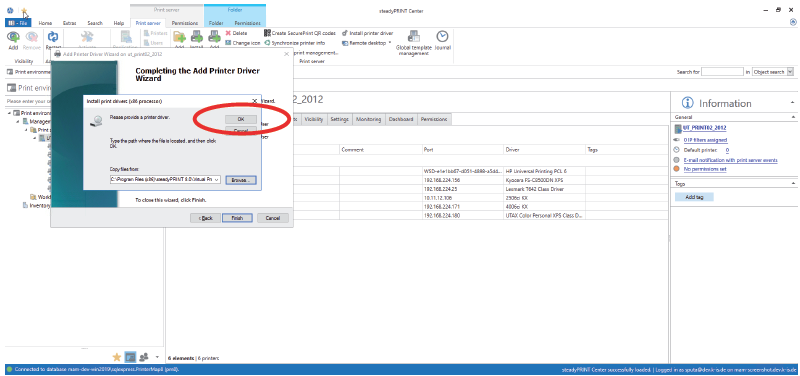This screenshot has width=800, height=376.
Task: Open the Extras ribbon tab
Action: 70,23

********************

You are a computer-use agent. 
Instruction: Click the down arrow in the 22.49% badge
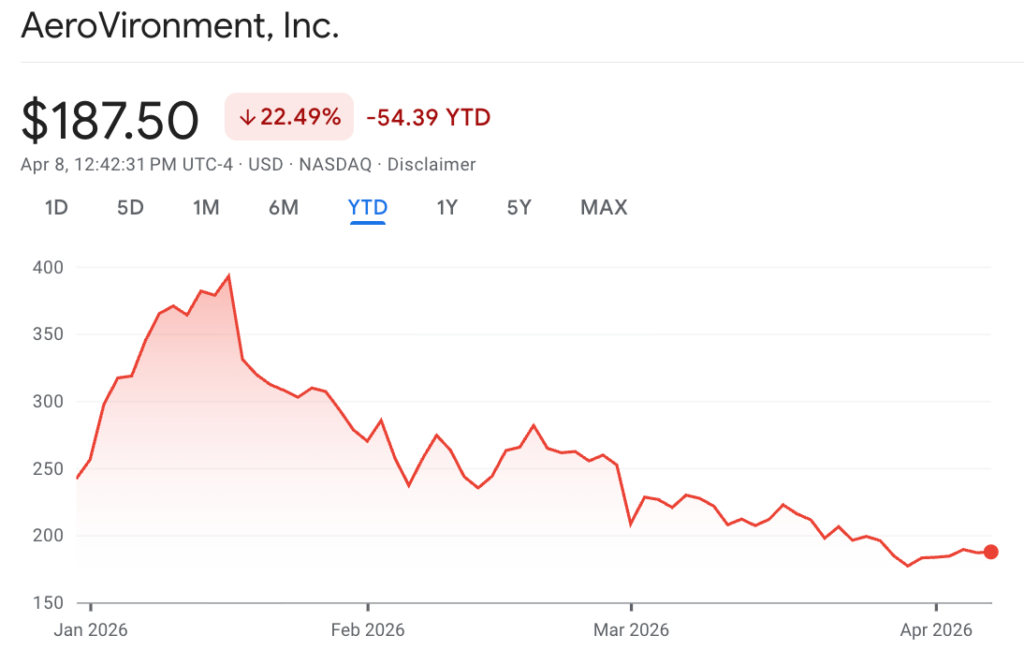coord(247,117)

********************

**Problem to solve:**
Please rewrite the stretch of the listing from the line containing "You are a computer-use agent." through the line containing "coord(247,117)", swapping "down arrow" for "up arrow" and changing nothing else. Leave the pictures out of your answer.

**Expected answer:**
You are a computer-use agent. 
Instruction: Click the up arrow in the 22.49% badge
coord(247,117)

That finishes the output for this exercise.